> Task: Find and copy each line of the listing below that has the word "target" in it.
= = =
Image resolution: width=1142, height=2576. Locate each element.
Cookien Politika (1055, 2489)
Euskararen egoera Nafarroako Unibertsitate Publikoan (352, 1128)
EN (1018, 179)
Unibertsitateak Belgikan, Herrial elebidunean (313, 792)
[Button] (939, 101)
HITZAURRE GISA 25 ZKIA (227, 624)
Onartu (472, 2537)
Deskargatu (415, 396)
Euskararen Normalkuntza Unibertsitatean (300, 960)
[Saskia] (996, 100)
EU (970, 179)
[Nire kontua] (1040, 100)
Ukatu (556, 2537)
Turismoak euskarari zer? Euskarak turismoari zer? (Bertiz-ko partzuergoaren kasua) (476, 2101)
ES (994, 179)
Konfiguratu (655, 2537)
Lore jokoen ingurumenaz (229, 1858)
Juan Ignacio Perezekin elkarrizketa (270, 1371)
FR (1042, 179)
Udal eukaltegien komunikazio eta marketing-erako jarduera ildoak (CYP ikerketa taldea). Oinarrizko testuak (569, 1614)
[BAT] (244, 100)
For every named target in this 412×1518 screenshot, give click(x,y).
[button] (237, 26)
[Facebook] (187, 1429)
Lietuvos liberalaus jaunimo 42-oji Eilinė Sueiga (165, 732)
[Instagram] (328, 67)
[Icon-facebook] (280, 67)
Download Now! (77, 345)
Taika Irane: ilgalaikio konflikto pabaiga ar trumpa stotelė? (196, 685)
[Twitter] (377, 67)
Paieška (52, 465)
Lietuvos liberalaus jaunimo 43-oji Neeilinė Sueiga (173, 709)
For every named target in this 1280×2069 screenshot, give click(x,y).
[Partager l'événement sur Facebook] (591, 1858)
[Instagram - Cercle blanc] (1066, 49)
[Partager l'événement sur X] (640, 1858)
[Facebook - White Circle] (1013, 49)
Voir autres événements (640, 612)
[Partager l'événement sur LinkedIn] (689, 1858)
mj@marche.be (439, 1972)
= = =
> Your solution:
For every named target in this 412×1518 screenshot, give click(x,y).
For every named target in this 1280×2069 screenshot, give click(x,y).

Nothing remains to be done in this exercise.